As I was bemoaning this fact at writer's club, and that not only would I miss all the great classes and meeting people, but I couldn't enter the contest, and next year I wouldn't qualify because I would have a contract, my wonderful friends nodded and offered sympathy, but their eyes said something else.
"Oh, Krista... it must be so hard to be you."

Gulp.

Somebody take notes for me. I'm going to DC with my Assisitant Principal of the Year and I am going to LOVE it.

January 11, 2010

Basket of Coolness

Growing up, I was a nerd. In my family, I was the not funny but tried to be, never had a good comeback, always trapped in an embarrassing situation, terrifyingly shy outside my home and very close friends (well, we all were), bossy big sister my little brother called "Kristi-pissti". Most of my friends would say, "No, no...", but my siblings are already nodding, saying, "Yes, yes..." Not so deep down, I was a pretty, little, geek.
And I'm fine with that, now.

Just before the New Year, my siblings gave me something. It was... SO PERFECT.

A big basket with:
-Your official writing shirt! *see picture
-Your favorite brainfood #1 (chocolate covered cinnamon bears)
-References! (just in case): Write Right, by Jan Vanolia, and The Pocket Muse, by Monica Wood
-A jar of Magnetic Poetry (tiny words for writer's block)
-Your favorite brainfood #2 (another bag of chocolate covered cinnamon bears)
-For Inspiration and Enjoyment: Whitman Poetry and Prose
-For more Inspiring and Energizing tunes! ($15 iTunes card)
-Fuel for Thought! (Costco jar of mixed nuts)
-Ahhh. Relax... (a delicious variety of herbal teas and a funky travel mug)
-Godiva chocolate.
-A monogrammed notebook and matching magnetic bookmarks.

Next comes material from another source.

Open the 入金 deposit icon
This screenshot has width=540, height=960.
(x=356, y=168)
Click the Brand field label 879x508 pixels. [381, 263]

K. I looked at them for an hour.


Who is the nerd, now?

Thanks, Shell, Trev, Mike, Jenn, Craig, and Carrie. You made my New Year.

Music For "Remnant"



Get a playlist! Standalone player Get Ringtones

Since I now have Remnant out to a few readers, I'll go ahead and post the "soundtrack" I've been sitting on for a few months. What? A soundtrack for a Book of Mormon-ish novel?
I told you, it happens. Enjoy!

Added 1-15-10: Thanks, David J. West for sharing your BoM playlist. Filter, The Killers, and Lacuna Coil rounded things out; just what I was looking for.

January 9, 2010

Letting It Go


The story I am writing exists, written in absolutely perfect fashion, some place, in the air.  All I must do is find it, and copy it. 
~Jules Renard, "Diary," February 1895

I just sent off The Inn, the sequel to The Orchard, to the publisher for submission. Just now. I just pressed the 'send' button, and off it went, my heart racing.
It's incredible, how it feels to send a work out. Even by email.

relief
anxiety
hope
idiocy
passion

Just to name a few emotions.
I'm going to bed. And saying my prayers.

What else is waiting there in the air?

January 2, 2010

Worth It


Writers are not just people who sit down and write.  They hazard themselves.  Every time you compose a book your composition of yourself is at stake. ~E.L. Doctorow
As I contemplate getting back into our regular schedules after the holidays, after welcome distractions of family and entertainment and shopping and food, of traditions and meaning and blessings, I feel that little tremor of anticipation regaining its ground again. I am so excited, the tremor repeats. I will be published.
A small part of that tremor is, however, a bit of a weight. People will be reading my work, and then they will have an opinion about it. Stay down, little tremor. Isn't that why we write? To get out a story we are mixing around in our heads, something we have to say, some experience or emotion or tribulation we need to express, work through, meet in challenge, because aren't we all going through things, experiencing life in all walks? And how easy is it to think we are alone in it, and how amazing is it to find that we are not? In a book? Written by somebody?

When I read Coming Home, by Rosamunde Pilcher, I slip so easily into her hero's character it scares me. And I love it. I've read it five times.
What stories have you found an affinity to? What stories have you read and as you did, the thought came, "Yes. That's it. That's how it feels. I relate."? Do you hesitate to put your book out there?